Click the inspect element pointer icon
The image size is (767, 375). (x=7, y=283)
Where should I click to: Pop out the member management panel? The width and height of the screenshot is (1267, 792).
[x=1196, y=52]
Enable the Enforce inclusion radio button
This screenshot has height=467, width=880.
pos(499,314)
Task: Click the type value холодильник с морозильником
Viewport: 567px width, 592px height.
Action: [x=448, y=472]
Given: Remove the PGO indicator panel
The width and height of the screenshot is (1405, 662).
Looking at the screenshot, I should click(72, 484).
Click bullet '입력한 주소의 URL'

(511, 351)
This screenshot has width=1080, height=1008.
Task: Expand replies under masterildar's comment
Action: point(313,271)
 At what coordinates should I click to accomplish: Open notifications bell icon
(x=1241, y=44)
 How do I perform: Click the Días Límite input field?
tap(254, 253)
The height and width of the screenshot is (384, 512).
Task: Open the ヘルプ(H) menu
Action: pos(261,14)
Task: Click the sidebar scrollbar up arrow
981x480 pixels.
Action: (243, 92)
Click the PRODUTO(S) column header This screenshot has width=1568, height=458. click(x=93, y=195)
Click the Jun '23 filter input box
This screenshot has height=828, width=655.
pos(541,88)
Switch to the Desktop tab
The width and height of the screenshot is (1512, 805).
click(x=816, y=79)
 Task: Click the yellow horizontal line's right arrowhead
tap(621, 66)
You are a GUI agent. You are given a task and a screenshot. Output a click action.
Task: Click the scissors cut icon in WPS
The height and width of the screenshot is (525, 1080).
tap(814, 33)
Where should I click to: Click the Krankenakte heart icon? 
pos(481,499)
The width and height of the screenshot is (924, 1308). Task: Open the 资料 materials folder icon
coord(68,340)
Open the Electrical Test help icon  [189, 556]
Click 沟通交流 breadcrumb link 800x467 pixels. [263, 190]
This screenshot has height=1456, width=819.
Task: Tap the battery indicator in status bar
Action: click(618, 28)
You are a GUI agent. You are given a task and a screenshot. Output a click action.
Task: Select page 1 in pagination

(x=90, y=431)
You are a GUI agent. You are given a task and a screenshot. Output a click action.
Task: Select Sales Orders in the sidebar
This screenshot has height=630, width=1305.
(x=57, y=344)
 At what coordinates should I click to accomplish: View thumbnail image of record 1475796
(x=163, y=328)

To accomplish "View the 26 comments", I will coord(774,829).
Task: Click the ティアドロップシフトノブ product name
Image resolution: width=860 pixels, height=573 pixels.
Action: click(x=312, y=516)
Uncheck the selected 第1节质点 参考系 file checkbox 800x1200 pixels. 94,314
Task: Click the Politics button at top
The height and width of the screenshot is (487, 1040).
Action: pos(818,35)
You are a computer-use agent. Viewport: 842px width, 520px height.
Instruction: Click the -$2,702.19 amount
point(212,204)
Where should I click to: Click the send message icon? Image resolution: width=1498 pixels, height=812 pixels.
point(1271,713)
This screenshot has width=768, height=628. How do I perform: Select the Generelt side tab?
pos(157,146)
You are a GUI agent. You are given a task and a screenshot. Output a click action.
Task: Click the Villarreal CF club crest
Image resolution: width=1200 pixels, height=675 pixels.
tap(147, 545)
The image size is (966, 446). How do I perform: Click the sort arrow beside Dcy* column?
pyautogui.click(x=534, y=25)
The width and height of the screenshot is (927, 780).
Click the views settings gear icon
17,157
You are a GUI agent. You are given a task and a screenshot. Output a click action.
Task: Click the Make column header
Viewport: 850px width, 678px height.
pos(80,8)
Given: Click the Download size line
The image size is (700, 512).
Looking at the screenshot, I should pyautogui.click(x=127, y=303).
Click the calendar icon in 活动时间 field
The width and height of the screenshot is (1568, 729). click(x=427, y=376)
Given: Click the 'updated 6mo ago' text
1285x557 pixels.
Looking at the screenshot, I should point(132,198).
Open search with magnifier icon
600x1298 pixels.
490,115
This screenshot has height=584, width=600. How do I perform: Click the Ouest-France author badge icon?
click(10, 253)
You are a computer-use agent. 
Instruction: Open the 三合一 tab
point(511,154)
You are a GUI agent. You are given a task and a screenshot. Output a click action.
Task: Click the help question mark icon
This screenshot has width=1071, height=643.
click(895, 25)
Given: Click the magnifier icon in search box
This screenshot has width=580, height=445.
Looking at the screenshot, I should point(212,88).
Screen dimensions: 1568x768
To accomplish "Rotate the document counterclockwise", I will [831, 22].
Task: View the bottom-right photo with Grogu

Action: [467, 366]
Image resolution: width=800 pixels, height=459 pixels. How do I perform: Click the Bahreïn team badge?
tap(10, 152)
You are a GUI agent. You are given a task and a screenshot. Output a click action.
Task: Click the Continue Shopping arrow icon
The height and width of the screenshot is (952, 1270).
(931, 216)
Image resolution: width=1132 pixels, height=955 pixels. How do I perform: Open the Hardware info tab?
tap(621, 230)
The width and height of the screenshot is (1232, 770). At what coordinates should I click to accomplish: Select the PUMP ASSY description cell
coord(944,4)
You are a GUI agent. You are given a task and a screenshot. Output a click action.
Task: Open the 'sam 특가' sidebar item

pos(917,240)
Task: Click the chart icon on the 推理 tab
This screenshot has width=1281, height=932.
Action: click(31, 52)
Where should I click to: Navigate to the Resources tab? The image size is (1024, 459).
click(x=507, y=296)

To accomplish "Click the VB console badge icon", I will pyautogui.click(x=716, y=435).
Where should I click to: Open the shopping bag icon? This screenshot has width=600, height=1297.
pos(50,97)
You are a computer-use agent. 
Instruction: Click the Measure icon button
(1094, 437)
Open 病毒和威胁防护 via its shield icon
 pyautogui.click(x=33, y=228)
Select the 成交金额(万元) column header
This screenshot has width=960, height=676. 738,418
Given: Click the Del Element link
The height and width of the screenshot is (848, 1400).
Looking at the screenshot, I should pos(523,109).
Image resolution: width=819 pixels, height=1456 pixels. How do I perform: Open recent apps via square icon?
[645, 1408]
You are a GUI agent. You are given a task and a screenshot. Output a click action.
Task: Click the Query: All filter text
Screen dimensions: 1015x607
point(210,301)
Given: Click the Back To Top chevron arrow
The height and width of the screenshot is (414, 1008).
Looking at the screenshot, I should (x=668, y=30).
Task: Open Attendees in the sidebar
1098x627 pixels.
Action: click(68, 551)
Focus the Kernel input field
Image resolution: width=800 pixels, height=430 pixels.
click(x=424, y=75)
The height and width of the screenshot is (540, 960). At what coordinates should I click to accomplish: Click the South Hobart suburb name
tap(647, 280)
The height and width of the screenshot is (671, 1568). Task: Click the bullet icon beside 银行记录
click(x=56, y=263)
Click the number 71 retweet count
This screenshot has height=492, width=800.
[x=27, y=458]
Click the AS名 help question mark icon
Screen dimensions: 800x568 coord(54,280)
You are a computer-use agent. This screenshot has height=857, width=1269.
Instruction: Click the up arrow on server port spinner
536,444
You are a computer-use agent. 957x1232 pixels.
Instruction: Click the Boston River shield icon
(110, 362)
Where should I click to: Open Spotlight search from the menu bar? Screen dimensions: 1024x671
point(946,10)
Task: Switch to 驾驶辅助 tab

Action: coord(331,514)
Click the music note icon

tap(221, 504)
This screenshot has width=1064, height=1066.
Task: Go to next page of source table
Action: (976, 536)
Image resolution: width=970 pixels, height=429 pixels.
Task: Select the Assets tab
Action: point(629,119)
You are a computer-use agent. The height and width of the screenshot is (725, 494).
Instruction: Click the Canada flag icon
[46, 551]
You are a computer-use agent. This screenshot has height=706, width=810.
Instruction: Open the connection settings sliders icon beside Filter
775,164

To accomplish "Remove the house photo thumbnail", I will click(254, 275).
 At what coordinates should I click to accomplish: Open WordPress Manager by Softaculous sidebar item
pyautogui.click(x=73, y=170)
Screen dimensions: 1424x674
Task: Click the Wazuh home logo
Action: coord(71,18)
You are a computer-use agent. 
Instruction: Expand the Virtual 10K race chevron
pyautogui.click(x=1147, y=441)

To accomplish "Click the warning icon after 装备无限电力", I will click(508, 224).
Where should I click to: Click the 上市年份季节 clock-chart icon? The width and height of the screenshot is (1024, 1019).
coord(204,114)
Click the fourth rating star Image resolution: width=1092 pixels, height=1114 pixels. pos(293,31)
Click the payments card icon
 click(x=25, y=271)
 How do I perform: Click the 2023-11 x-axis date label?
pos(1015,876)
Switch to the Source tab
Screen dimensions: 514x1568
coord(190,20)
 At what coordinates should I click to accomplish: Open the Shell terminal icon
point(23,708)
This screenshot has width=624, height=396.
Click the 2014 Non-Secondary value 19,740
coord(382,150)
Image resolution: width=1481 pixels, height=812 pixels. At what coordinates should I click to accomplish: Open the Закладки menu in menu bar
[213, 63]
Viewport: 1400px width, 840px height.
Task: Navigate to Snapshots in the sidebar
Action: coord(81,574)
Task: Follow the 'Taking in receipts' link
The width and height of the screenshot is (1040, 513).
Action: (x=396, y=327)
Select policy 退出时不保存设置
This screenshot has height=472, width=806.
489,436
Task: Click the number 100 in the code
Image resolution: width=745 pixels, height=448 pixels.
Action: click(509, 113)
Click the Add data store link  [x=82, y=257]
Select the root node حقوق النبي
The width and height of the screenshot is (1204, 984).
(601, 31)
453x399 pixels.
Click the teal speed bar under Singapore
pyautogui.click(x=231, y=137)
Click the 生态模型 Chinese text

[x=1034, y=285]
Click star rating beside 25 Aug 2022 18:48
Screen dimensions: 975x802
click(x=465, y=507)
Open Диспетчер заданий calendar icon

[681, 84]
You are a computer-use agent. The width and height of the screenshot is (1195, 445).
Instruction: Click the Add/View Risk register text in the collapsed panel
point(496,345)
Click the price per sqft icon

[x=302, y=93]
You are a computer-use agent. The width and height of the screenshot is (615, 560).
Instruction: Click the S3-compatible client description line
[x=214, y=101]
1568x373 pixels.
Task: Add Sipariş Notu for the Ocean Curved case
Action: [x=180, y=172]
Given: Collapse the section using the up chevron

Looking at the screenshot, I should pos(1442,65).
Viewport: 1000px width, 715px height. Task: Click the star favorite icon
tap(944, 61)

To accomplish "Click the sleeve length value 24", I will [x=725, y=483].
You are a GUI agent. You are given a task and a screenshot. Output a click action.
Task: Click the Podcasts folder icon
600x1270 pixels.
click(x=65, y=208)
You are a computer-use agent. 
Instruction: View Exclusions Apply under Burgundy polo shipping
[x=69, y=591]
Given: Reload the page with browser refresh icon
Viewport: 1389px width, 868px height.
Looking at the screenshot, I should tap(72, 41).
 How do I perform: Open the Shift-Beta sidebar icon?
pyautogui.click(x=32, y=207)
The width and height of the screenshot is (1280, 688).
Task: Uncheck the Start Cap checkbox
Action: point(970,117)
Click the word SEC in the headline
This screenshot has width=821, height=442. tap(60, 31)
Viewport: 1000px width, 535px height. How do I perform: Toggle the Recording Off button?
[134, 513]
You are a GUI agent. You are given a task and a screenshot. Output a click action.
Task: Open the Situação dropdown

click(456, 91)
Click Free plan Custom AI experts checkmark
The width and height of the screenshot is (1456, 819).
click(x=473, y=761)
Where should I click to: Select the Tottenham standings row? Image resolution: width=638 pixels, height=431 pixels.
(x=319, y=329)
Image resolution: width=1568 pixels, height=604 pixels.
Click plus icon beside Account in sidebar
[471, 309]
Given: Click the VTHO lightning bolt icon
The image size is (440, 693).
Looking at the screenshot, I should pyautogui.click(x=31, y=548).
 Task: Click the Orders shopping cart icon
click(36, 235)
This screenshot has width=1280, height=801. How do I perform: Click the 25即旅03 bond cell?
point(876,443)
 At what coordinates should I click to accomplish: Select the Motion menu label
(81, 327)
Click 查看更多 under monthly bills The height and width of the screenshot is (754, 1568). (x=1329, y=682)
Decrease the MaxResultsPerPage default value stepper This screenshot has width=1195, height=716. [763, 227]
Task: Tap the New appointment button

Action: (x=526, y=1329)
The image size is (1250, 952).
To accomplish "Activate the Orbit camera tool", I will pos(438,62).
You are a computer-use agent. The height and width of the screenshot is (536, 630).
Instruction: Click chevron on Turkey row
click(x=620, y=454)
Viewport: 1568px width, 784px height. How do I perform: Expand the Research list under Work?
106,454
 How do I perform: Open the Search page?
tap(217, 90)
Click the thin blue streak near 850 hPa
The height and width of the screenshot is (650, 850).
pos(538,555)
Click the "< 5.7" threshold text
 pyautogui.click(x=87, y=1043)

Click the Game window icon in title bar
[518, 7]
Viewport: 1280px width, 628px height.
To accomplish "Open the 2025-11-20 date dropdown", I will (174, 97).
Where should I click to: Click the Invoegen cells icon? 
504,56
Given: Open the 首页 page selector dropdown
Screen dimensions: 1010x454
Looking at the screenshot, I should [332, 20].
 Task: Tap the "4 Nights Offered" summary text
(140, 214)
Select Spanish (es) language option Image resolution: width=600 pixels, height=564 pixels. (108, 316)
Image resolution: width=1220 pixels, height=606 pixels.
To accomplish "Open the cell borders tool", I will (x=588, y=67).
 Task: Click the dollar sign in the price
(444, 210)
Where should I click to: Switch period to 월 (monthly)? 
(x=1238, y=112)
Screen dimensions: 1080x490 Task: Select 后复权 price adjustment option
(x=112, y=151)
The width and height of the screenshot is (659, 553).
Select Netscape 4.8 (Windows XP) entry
+ + + + + + +
[What the task asks] Extract, from the listing above, every line where the string "magnifier" occurs.

[Answer section]
Open search with magnifier icon
Given: Click the magnifier icon in search box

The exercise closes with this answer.